Planning tool

Students:

• define the conditions for two plane shapes to be congruent
• describe the transformation, or series of transformations, that maps one shape on top of another
• prove that two triangles are congruent, using the correct terminology and notation
• use the conditions of congruence to solve problems
• explain their reasoning in their approach to solving problems of congruence
• establish properties of quadrilaterals using geometric properties.

Some students may:

• confuse similarity with congruence.
• label diagrams incorrectly.
• confuse and misunderstand the meaning of the symbols used in geometry. (Show explicitly what each symbol represents and get students to practise them to develop confidence.)
• not show all the steps in a proof and require a lot of practice formulating sequences and logic.

The Learning from home activities are designed to be used flexibly by teachers, parents and carers, as well as the students themselves. They can be used in a number of ways including to consolidate and extend learning done at school or for home schooling.

Learning intention

• I am learning to define congruence of plane shapes using transformations.
• I will apply the four standard congruence tests for triangles.
• I will apply knowledge of congruence to solve problems.

Why are we learning about this?

Understanding congruence allows us to transform shapes. When an understanding of geometric properties is developed, we can apply this understanding to solving problems all around us; for example, designing and making a model of a house and then applying those plans to build a real house.

What to do

Complete the following interactive tasks that explore properties of geometric figures.

For each task, drag figures on the screen to discover angle and length measurements and to recognise and explore invariant properties.

On completion of each task, prepare notes to discuss your findings when back in class or online.

Task 1: Which shapes are congruent?

Open the interactive Are these shapes congruent?

1. Determine which two shapes are congruent by moving each slider to the right.
2. Define congruence of two shapes in your own words.
3. Record all answers in your book and discuss.

Task 2: Congruent triangles

Open the interactive Congruent triangles.

1. Demonstrate how you would make the two triangles congruent and give reasons for your answer.

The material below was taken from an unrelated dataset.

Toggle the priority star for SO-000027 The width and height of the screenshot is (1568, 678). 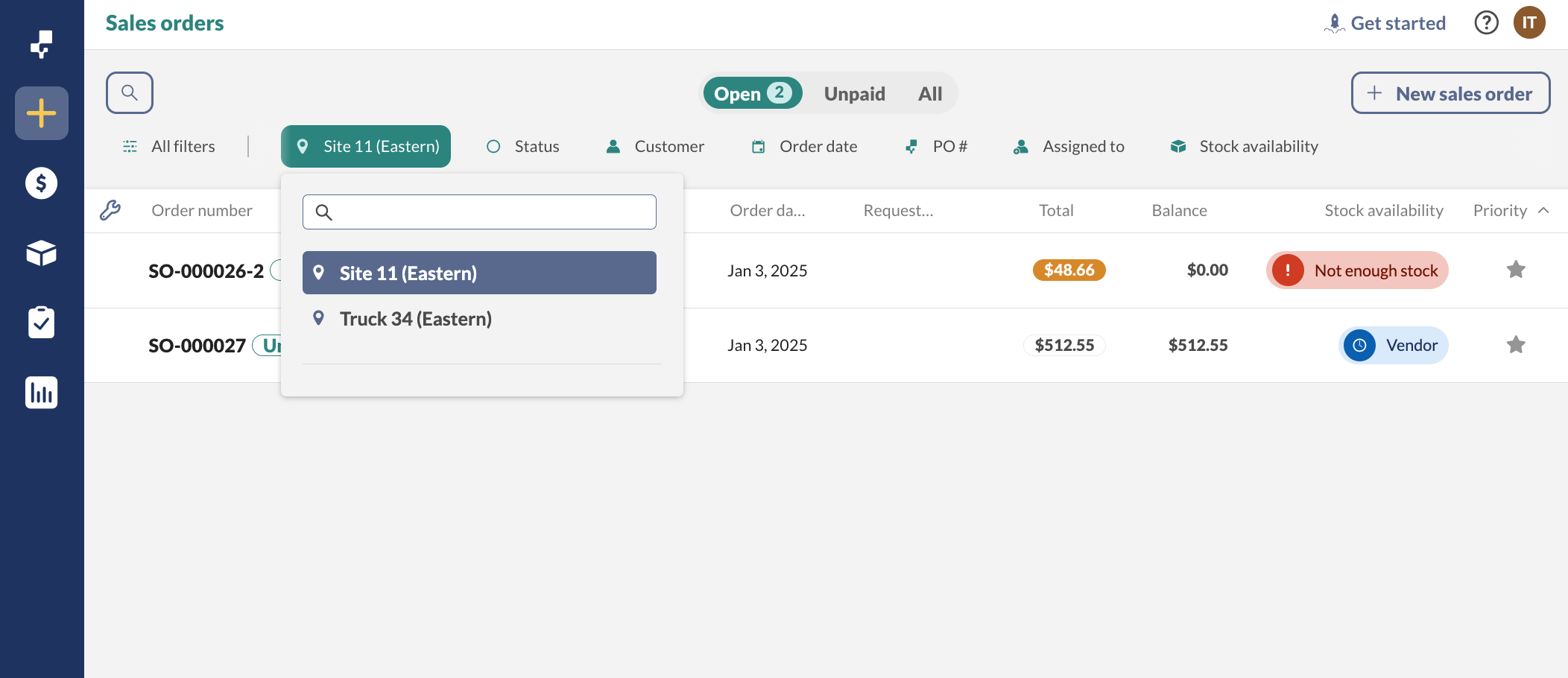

Task 3: Congruent hexagons

Open the interactive Congruent hexagons

1. Click and drag any blue point of the hexagons to vary the area.
2. Record in your book what features are preserved in congruent figures.

Success criteria

• I can demonstrate congruence tests for triangles – SSS, SAS, ASA, RHS.
• I can define the conditions for two plane shapes to be congruent using knowledge of transformation – rotation, translation, reflection.
• I can apply knowledge of congruence to solve problems.